【#水球】IKAI・Kingfisher74が6連覇、女子はNSSU Water Polo Clubが激戦を制して王者に輝く(第100回日本選手権水泳競技大会水球競技)
日本水泳連盟大会HP:https://swim.or.jp/tournament/44050/
リザルト:https://seikosportslink.com/aqwp/002/?i=1002024001
水球のまち、新潟県柏崎市で行われていた第100回日本選手権水泳競技大会の水球競技も最終日。男女それぞれ3位決定戦と決勝戦の合計4試合が行われた。
男子はIKAI・Kingfisher74対ブルボンウォーターポロクラブ柏崎。ブルボンウォーターポロクラブ柏崎は地元ということもあって、会場は満員に。大歓声が沸き起こるなかで決勝戦がスタートした。
第1ピリオド、ブルボンウォーターポロクラブ柏崎の眞坂悠貴が先制点を奪うも、IKAI・Kingfisher74はパワープレーから荒木健太が高さのあるシュートを決めて同点に。その後も点を奪っては奪われの展開に。ブルボンウォーターポロクラブ柏崎のセンターの志水悠介、髙田勇希がうまくファウルをもらいつつ、パワープレーでエースの稲場悠介が点を重ね、逆にIKAI・Kingfisher74は素早いパス回しから隙を突いたシュートで点を加えていく。最後はラリーが続いたのち、渡邉太陽がシュートを突き刺し逆転。5対4のIKAI・Kingfisher74リードで第1ピリオドを終える。
第2ピリオドは鈴木透生によるIKAI・Kingfisher74の追加点からスタート。稲場がすぐさま返す。このピリオドも第1ピリオド同様、それぞれがチャンスをしっかりと生かした攻撃を見せ、点差は変わらず1点の8対7で前半終了。

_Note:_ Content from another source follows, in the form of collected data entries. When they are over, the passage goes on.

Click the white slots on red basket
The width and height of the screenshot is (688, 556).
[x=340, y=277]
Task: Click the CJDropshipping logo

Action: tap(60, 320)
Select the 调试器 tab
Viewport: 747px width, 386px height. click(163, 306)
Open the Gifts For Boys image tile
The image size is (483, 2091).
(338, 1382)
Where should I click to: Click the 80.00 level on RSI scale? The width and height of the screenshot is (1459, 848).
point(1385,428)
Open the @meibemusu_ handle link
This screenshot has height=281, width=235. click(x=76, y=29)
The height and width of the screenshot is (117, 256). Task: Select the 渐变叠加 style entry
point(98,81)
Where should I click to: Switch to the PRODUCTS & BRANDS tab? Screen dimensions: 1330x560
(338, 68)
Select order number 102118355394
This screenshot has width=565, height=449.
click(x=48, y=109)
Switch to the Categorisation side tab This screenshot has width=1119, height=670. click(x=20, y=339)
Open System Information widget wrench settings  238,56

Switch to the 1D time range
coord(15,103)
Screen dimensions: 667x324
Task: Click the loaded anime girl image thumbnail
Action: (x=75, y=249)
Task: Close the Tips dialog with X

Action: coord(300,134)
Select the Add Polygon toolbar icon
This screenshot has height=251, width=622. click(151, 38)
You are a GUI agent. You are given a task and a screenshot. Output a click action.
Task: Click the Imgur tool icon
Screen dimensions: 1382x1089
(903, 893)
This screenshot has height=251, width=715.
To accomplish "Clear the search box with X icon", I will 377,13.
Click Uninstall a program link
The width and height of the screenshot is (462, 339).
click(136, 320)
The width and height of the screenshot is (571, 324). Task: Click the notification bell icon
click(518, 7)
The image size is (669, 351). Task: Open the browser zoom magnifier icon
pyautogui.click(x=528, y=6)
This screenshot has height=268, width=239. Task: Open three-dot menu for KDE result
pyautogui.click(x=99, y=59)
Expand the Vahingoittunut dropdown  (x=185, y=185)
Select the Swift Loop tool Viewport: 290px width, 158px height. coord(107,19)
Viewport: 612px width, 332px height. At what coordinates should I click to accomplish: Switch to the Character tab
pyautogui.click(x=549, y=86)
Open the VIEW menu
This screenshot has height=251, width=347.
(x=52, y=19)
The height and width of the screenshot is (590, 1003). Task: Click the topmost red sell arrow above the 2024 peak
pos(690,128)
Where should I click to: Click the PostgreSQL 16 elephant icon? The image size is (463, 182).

迎えた後半、最初の得点は足立が決めて2点差に。常にピリオドの最初に得点を奪い、試合をリードした状態で優位に進めるIKAI・Kingfisher74。さらに鈴木透生、伊達清武がゴールを決めて、ブルボンウォーターポロクラブ柏崎との差をここで4点に広げた。
まさに勝負どころ、食らいつきたいブルボンウォーターポロクラブ柏崎は、ペナルティシュートのチャンスに稲場が決めて3点差。しかしIKAI・Kingfisher74は渡邉太陽がセンターから決めて再度点差を広げる。IKAI・Kingfisher74はここで獲得した4点の差を保ったまま、第3ピリオドを終了させて最終ピリオドへ向かう。
13対9で始まった最終ピリオド。やはりここでも髙田充のシュートで先制し、IKAI・Kingfisher74が点差を広げてからピリオドがスタート。さらに鮮やかなカウンターで足立が15点目を奪う。追う展開のブルボンウォーターポロクラブ柏崎もIKAI・Kingfisher74のディフェンスをパス回しで崩すも決めきれない。4分を過ぎたところで前野孝紀がようやくゴールを奪ったが、その間にIKAI・Kingfisher74がカウンターを含めてブルボンウォーターポロクラブ柏崎のゴールに襲いかかる。オフェンスはディフェンスから。ブルボンウォーターポロクラブ柏崎にシュートチャンスを与えない守備からカウンターを生み出し、得点を重ねるIKAI・Kingfisher74。対するブルボンウォーターポロクラブ柏崎は最後にエース稲場が彼らしい力強いロングシュートを決めて、自身8点目奪って意地を見せた。
お互いに最後まで自分たちのプレーを貫く堂々とした試合を見せたところで試合終了。IKAI・Kingfisher74が23対13で地元のブルボンウォーターポロクラブ柏崎を下し、6連覇を成し遂げた。
「この大歓声のなかで水球ができたのがとてもうれしくて、楽しい1時間でした。このIKAI・Kingfisher74は前大本洋嗣さんが水球の魅力を伝えたいという思いで作ったチーム。その思いも私が引き継いで、水球の面白さを伝えていけるチームを作っていきたいと思います。」(塩田義法監督)
「選手たちには、楽しみながら最高のパフォーマンスをしよう、とだけ伝えて試合に臨みました。満員の観客の前で戦えるのはとても楽しかったです」(大川慶悟主将)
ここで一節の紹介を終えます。